## Tuesday, March 13, 2012

### A Thin Spherical Lens

To understand image formation by a lens one needs to know how the refractive index of glass bends the rays of light along an optical path. Snell's law, n sin(θ) = n' sin(θ'), gives the relation between the angles of the path relative to the surface normal as light goes from one medium to another. Below a set of parallel rays pass from the left through a lens and come to a focus on the right. The lens consists of two identical spherical surfaces with a radius of curvature, ρ = 5 cm, with a thickness, t = 3 mm, which is the maximum distance between the surfaces. The light comes to a focus just beyond the center of curvature to the right marked by the blue dot.

The focal distance, f, computed from the Lensmaker's equation is marked by the cyan dot and the focal point of our thin lens is close to the theoretical value. Looking more closely at the rays coming from the lens one sees that the rays farther from the center converge more closely to the lens than those passing near its center showing what is known as spherical aberration. The majority of the rays come to a focus within 1 mm of the value computed from the formula and the flux of light is greatest there.
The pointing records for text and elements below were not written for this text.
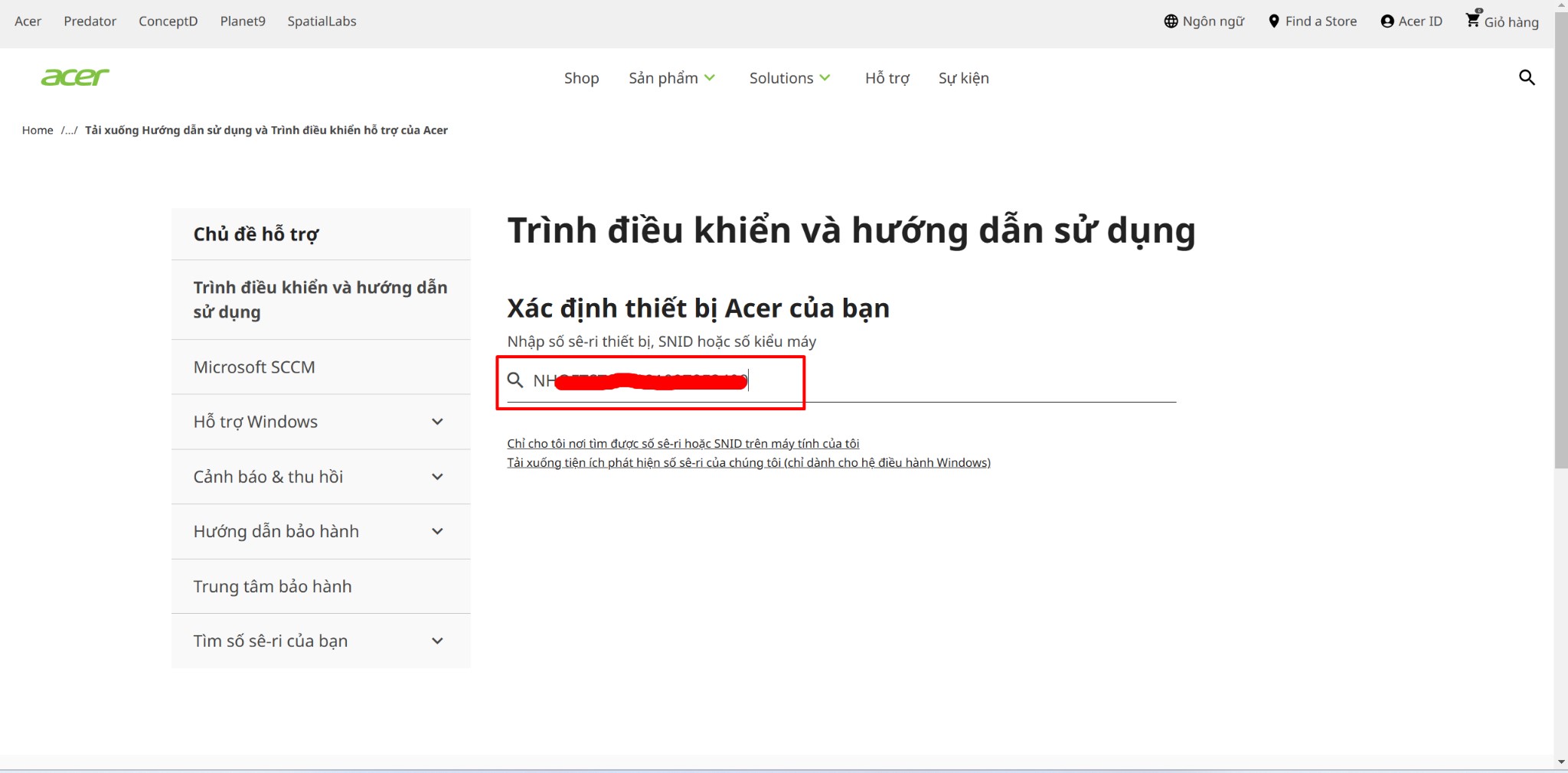Screen dimensions: 1568x773
Task: Open the Shop menu item
Action: (581, 78)
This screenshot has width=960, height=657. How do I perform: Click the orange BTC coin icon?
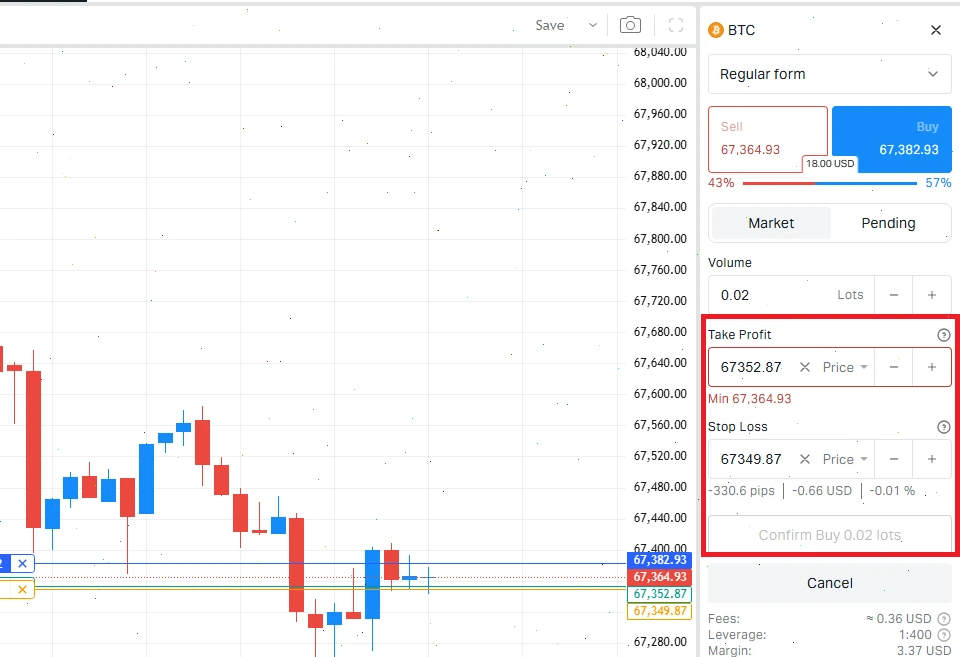pos(716,30)
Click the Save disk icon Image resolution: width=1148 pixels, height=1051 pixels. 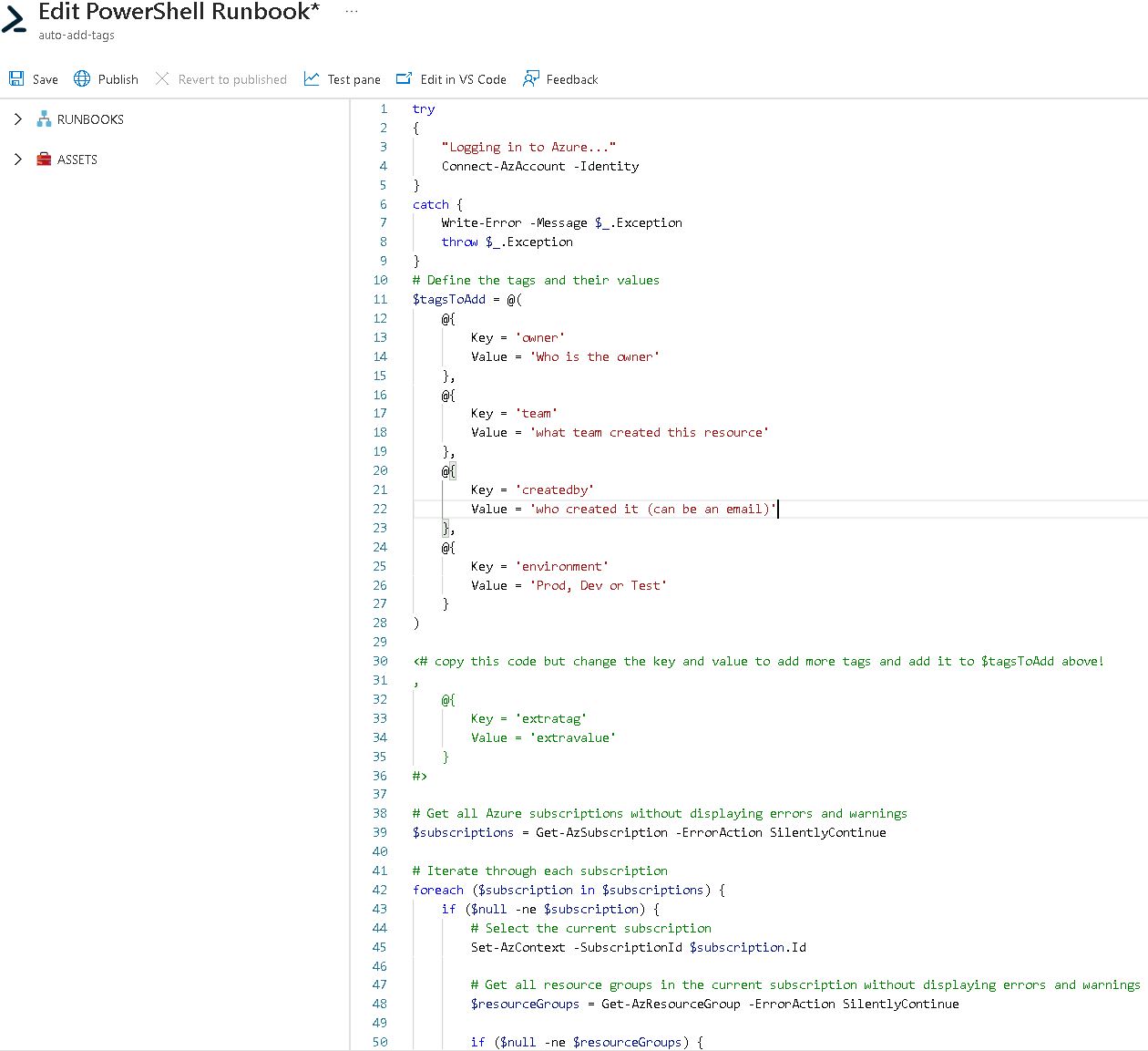(x=16, y=79)
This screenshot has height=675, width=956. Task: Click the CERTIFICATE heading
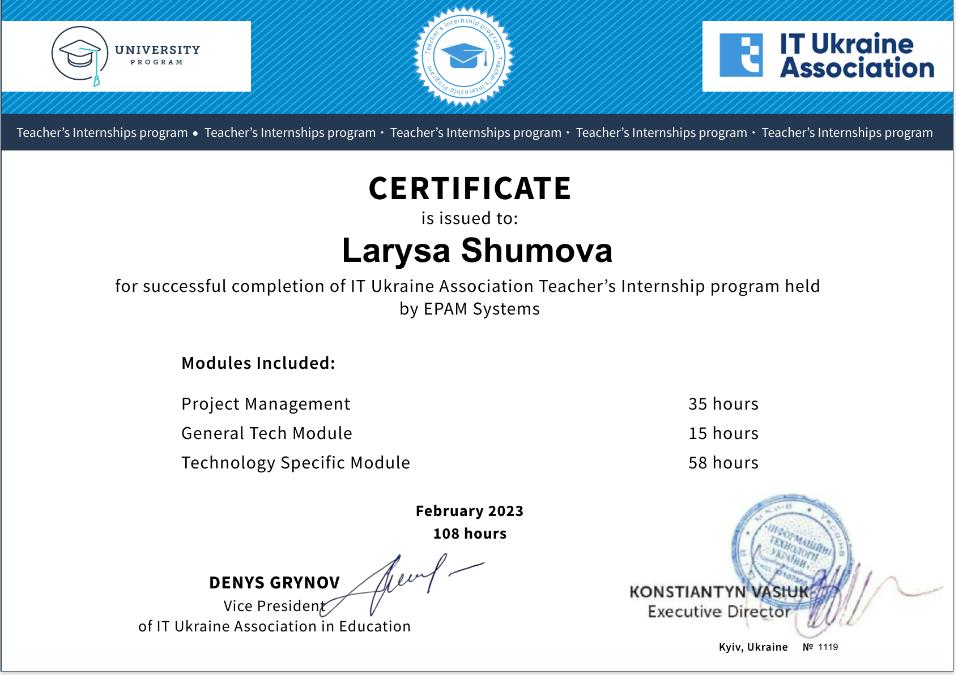(x=470, y=188)
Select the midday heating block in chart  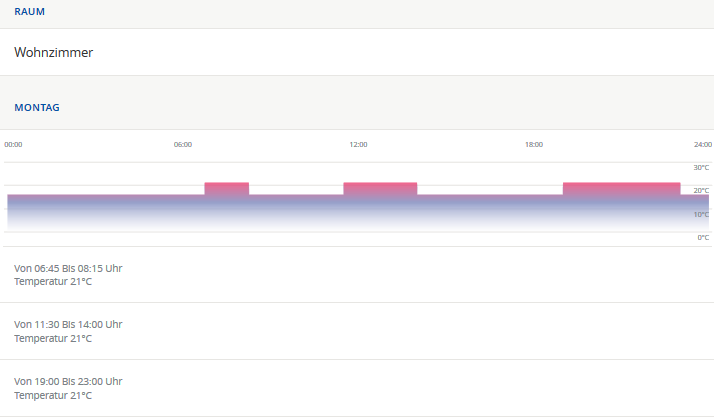point(380,188)
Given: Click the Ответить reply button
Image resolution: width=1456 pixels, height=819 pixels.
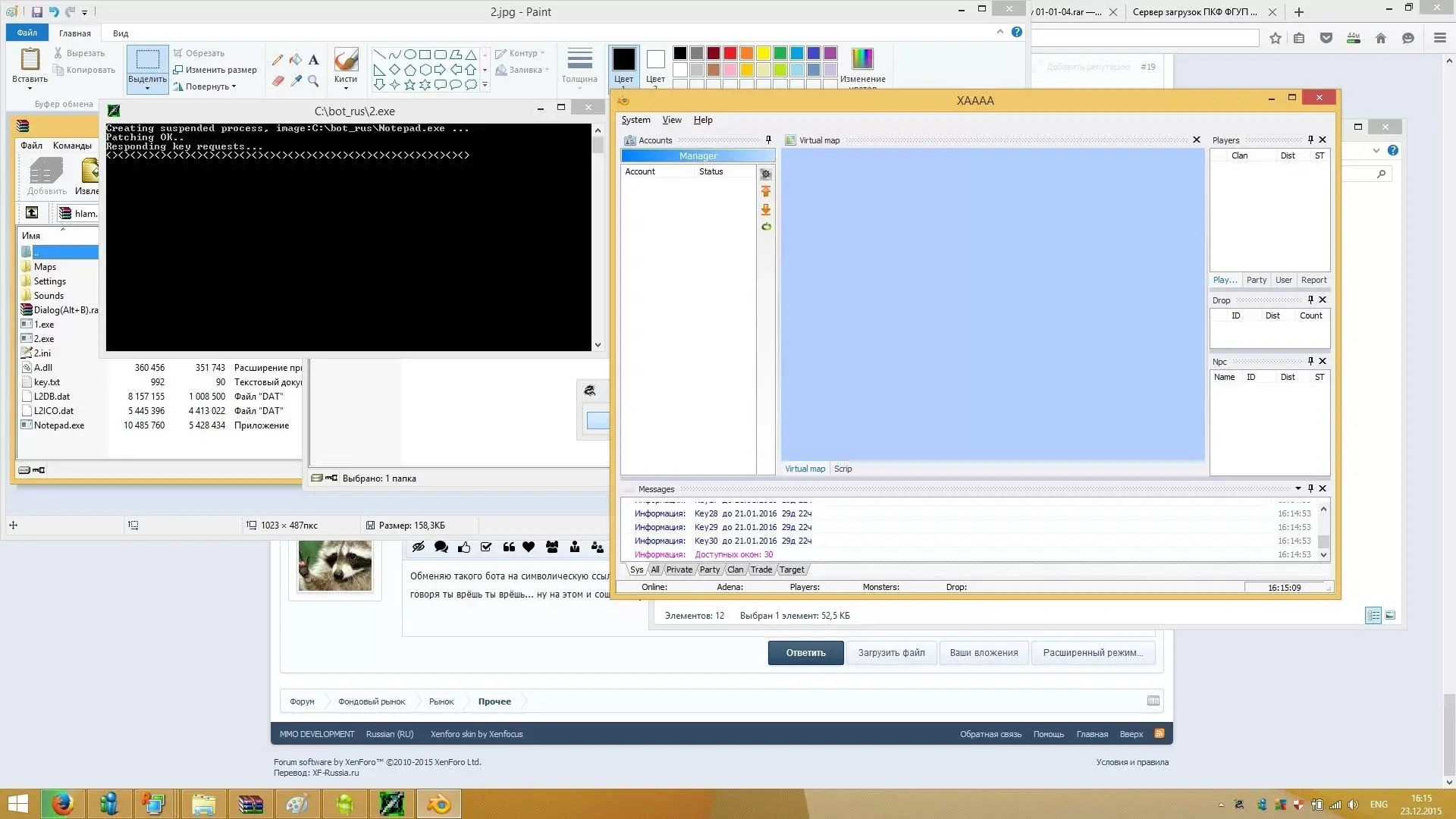Looking at the screenshot, I should [805, 652].
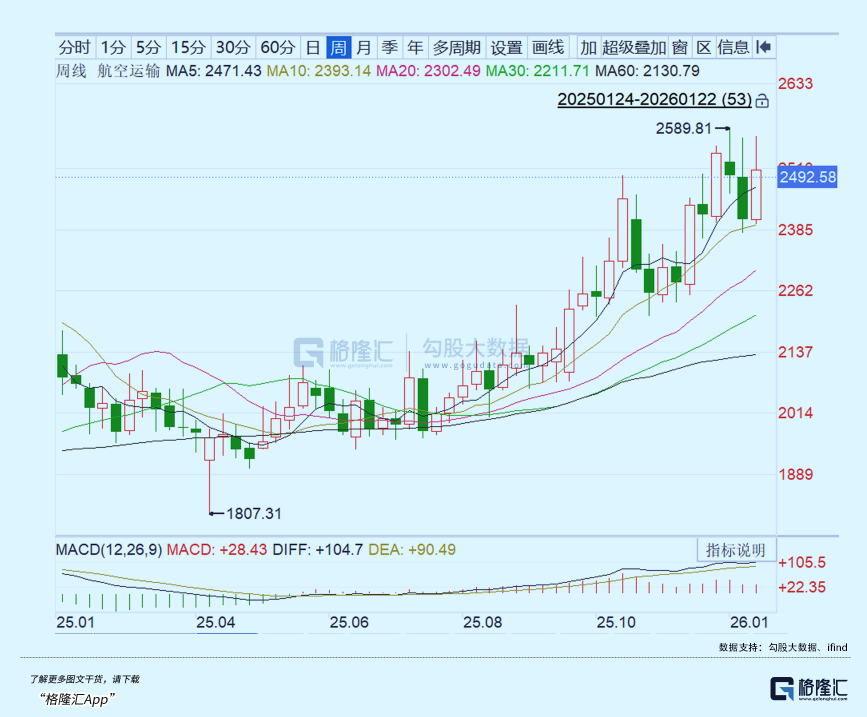Image resolution: width=867 pixels, height=717 pixels.
Task: Select the 60分 timeframe
Action: 277,47
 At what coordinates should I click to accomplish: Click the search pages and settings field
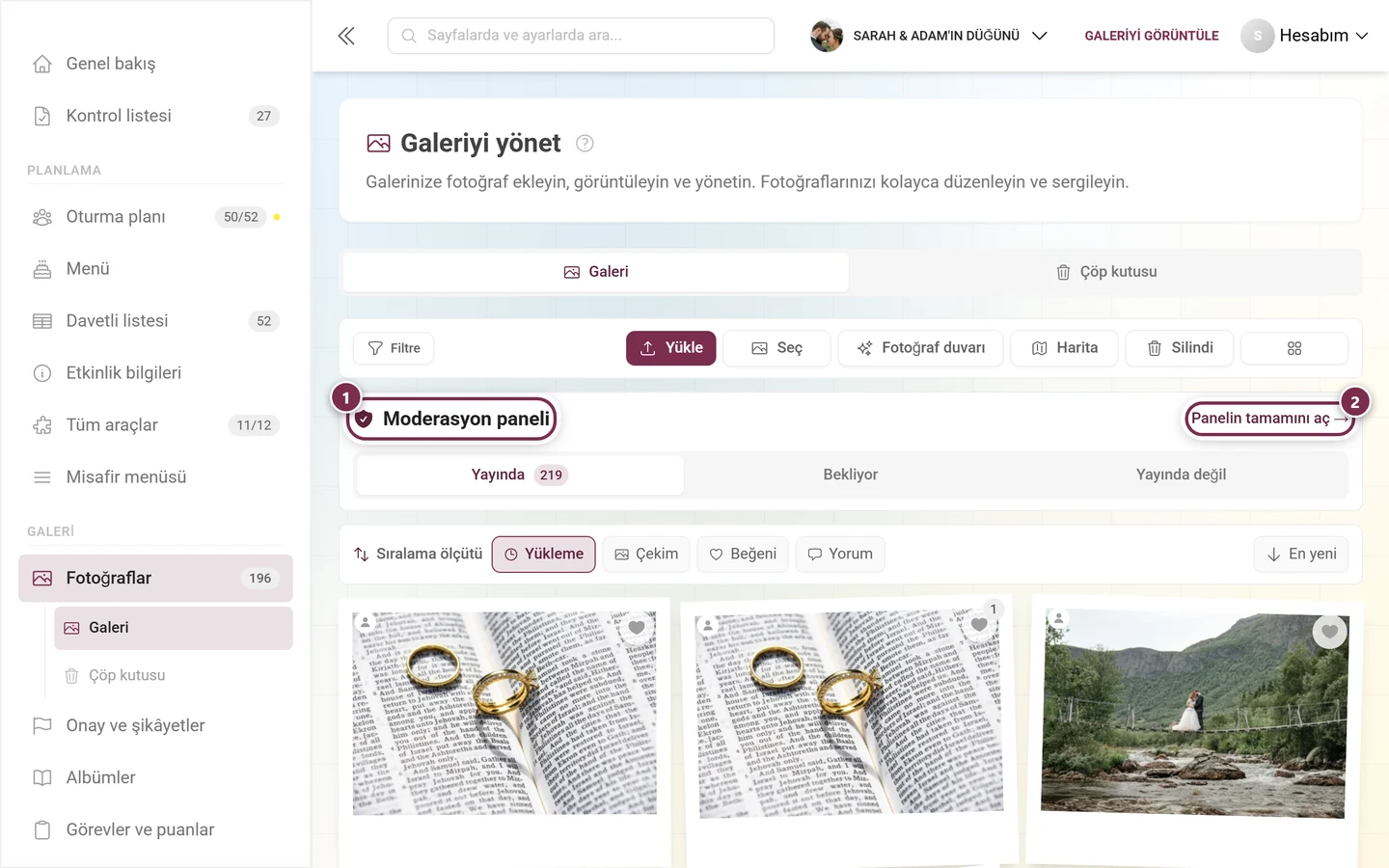click(581, 36)
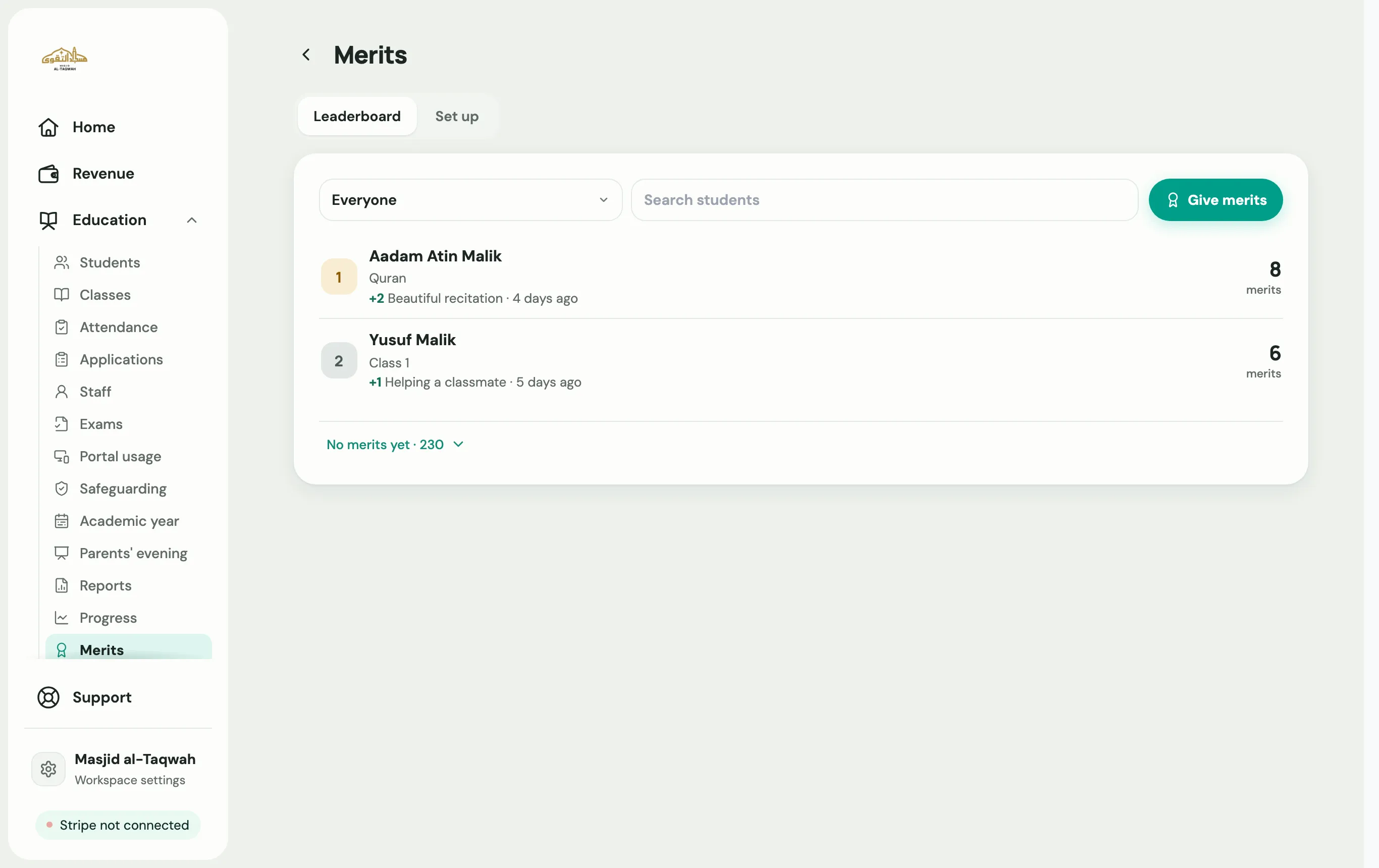Click the Progress chart icon
The image size is (1379, 868).
click(61, 618)
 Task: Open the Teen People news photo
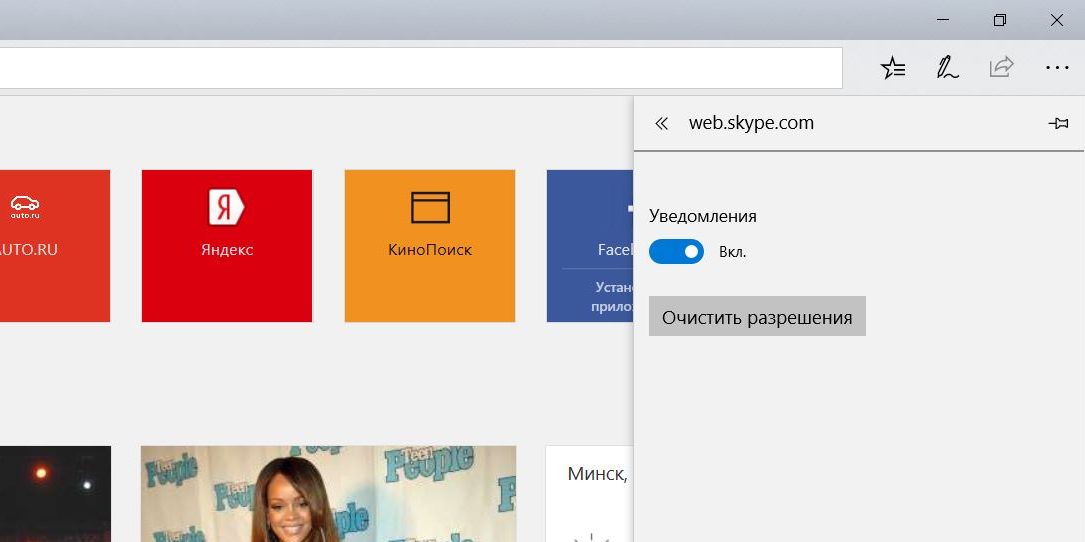328,494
The vertical scale is exaggerated somewhat since the lens is a little over 2 cm in diameter and the width of the focal point is actually just a few tenths of a millimeter in diameter. Decreasing the aperature of the lens, the opening about the center through which light is allowed to pass, sharpens the focal point but decreases the amount of light going through it. P = 1/f is known as the converging power of the lens. In this case P = 20.0 diopters (1/#meters) since we were measuring distances in centimeters.*

*edit (Mar 14): Set n = 1.00 which is a better value for air and simplifies the results. Note that in this case the focal length equals the radius of curvature. The difference in position is due to the thickness of the lens.